Note that this time we are using TRIPLE the `pred_values`, because we want to run independent predictions for each species.
```{r}
bill_vec <- seq(min(penguins_no_NA$bill_length_center),
max(penguins_no_NA$bill_length_center),
length.out = 6)
data_list_spp <- with(penguins_no_NA,
list(N = length(bill_length_center),
bill_len = bill_length_center,
bill_dep = bill_depth_mm,
spp_id = as.numeric(as.factor(species)),
npost = 3*6,
pred_values = rep(bill_vec, 3),
pred_spp_id = rep(1:3, each = 6)))
normal_reg_spp_post <- sampling(normal_regression_spp,
data = data_list_spp, refresh = 0)
```
Note that the sign of the slope is different now!
```{r}
summaryReg <- summary(normal_reg_spp_post)$summary
knitr::kable(summaryReg)
```
:::
### Plotting posterior predictions
Let's plot the posterior credible ribbons for this regression
```{r}
#| layout-ncol: 2
#| warning: false
draws_avg_spp <- rstan::extract(normal_reg_spp_post,
"post_bill_dep_average")$post_bill_dep_average
draws_obs_spp <- rstan::extract(normal_reg_spp_post,
"post_bill_dep_obs")$post_bill_dep_obs
spp_levels <- levels(penguins$species)
spp_colors <- c("#66C2A5", "#FC8D62", "#8DA0CB")
n_pred <- 6 # predictions per species
x_range_spp <- range(data_list_spp$pred_values)
y_range_spp <- range(penguins_no_NA$bill_depth_mm)

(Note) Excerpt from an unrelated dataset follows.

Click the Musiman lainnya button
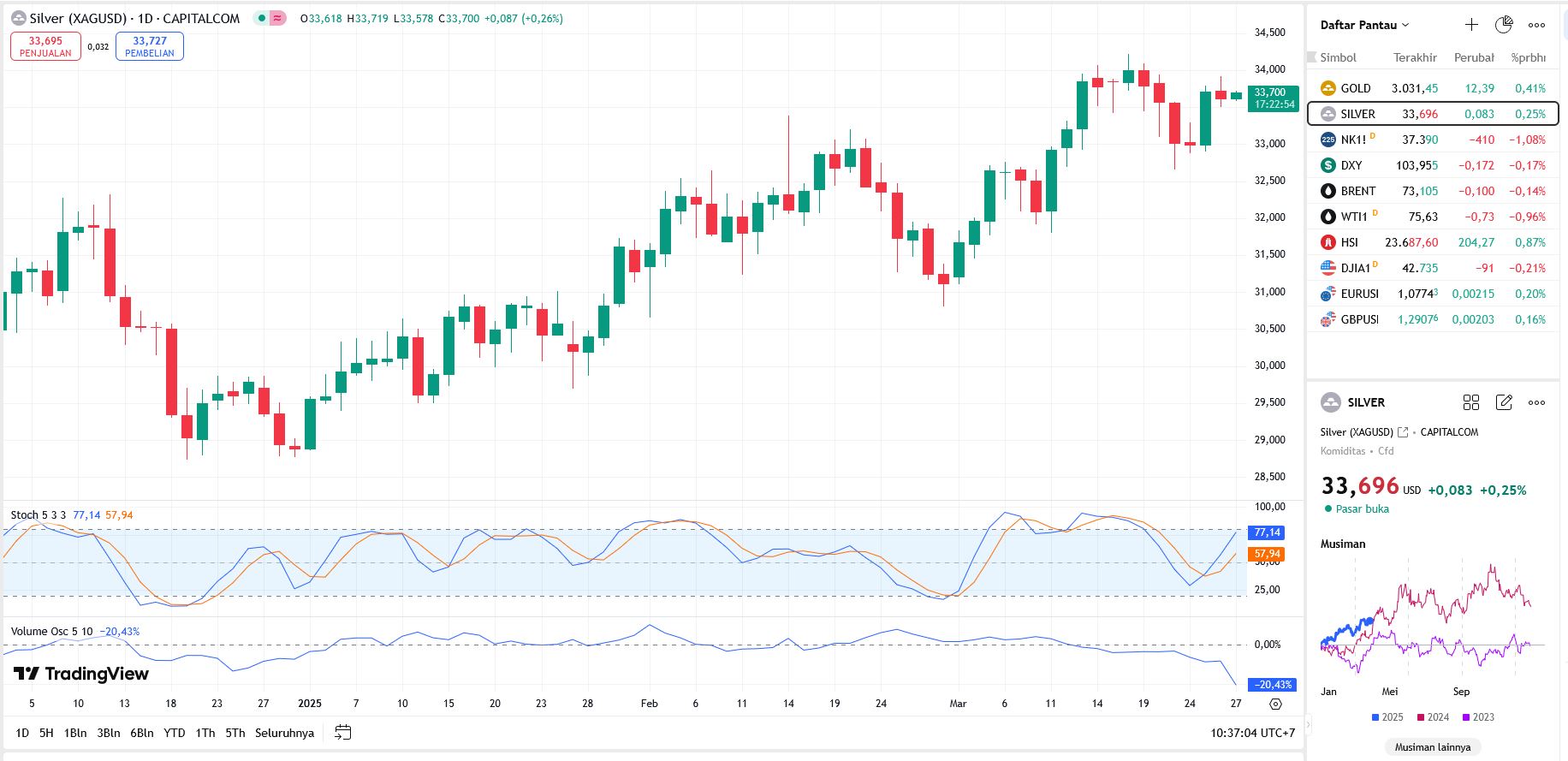 point(1432,747)
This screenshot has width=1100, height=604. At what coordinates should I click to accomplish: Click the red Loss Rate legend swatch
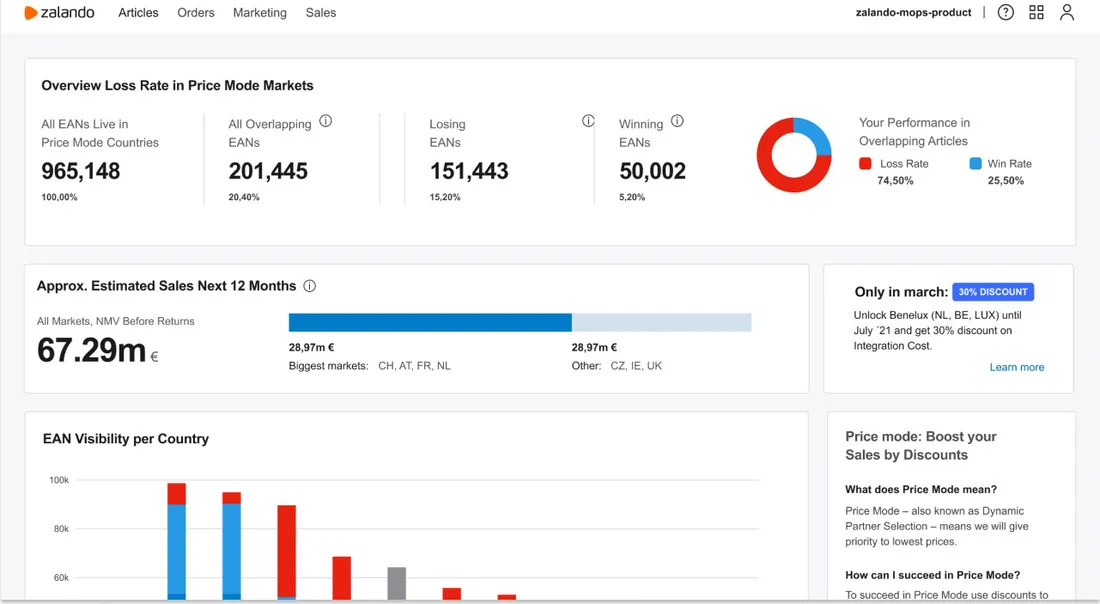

# --- Average response (in one plot) ---
plot(0, 0,
type = "n",
xlim = x_range_spp, ylim = y_range_spp,
xlab = "Bill length (centered, mm)",
ylab = "Bill depth (mm)",
main = "Average response")
for (s in seq_along(spp_levels)) {
idx <- ((s - 1) * n_pred + 1):(s * n_pred)
x_s <- data_list_spp$pred_values[idx]
q_s <- apply(draws_avg_spp[, idx],
2,
quantile,
probs = c(0.025, 0.25, 0.5, 0.75, 0.975))
polygon(c(x_s, rev(x_s)),
c(q_s[1,], rev(q_s[5,])),
col = adjustcolor(spp_colors[s], 0.15),
border = NA)
polygon(c(x_s, rev(x_s)),
c(q_s[2,], rev(q_s[4,])),
col = adjustcolor(spp_colors[s], 0.30),
border = NA)
lines(x_s, q_s[3,], col = spp_colors[s], lwd = 2)
spp_pts <- penguins_no_NA[as.numeric(as.factor(penguins_no_NA$species)) == s, ]
points(spp_pts$bill_length_center, spp_pts$bill_depth_mm,
pch = 19, cex = 0.5, col = spp_colors[s])
}
legend("topright", legend = spp_levels, col = spp_colors, lwd = 2, bty = "n")
# --- Predicted observations (one panel per species) ---
par(mfrow = c(3, 1), mar = c(4, 4, 2, 1))
for (s in seq_along(spp_levels)) {
idx <- ((s - 1) * n_pred + 1):(s * n_pred)
x_s <- data_list_spp$pred_values[idx]
q_s <- apply(draws_obs_spp[, idx], 2, quantile,
probs = c(0.025, 0.25, 0.5, 0.75, 0.975))
spp_pts <- penguins_no_NA[as.numeric(as.factor(penguins_no_NA$species)) == s, ]
plot(spp_pts$bill_length_center,
spp_pts$bill_depth_mm,
xlim = x_range_spp,
ylim = y_range_spp,
xlab = "Bill length (centered, mm)",
ylab = "Bill depth (mm)",
main = spp_levels[s],
pch = 19,
cex = 0.5,
col = spp_colors[s])
polygon(c(x_s, rev(x_s)),
c(q_s[1,], rev(q_s[5,])),
col = adjustcolor(spp_colors[s], 0.15),
border = NA)
polygon(c(x_s, rev(x_s)),
c(q_s[2,],
rev(q_s[4,])),
col = adjustcolor(spp_colors[s], 0.30),
border = NA)
lines(x_s, q_s[3,],
col = spp_colors[s],
lwd = 2)
}
```
## Exercise!
1. We have one model without species identity as an independent variable, and one which includes species. Look at the difference in $\sigma$ between these two models. Why did the value change?
2. **Posterior predictions** Edit the generated quantities blocks of `normal_regression.stan` and `normal_regression_spp.stan` to create replicate observations for all N observations (that is, `yrep` as we did in the model of [bill depth previously](../discrete_predictor/index.qmd)). Use this to compare the models using `bayesplot::ppc_dens_overlay()` or another function from the `bayesplot` package.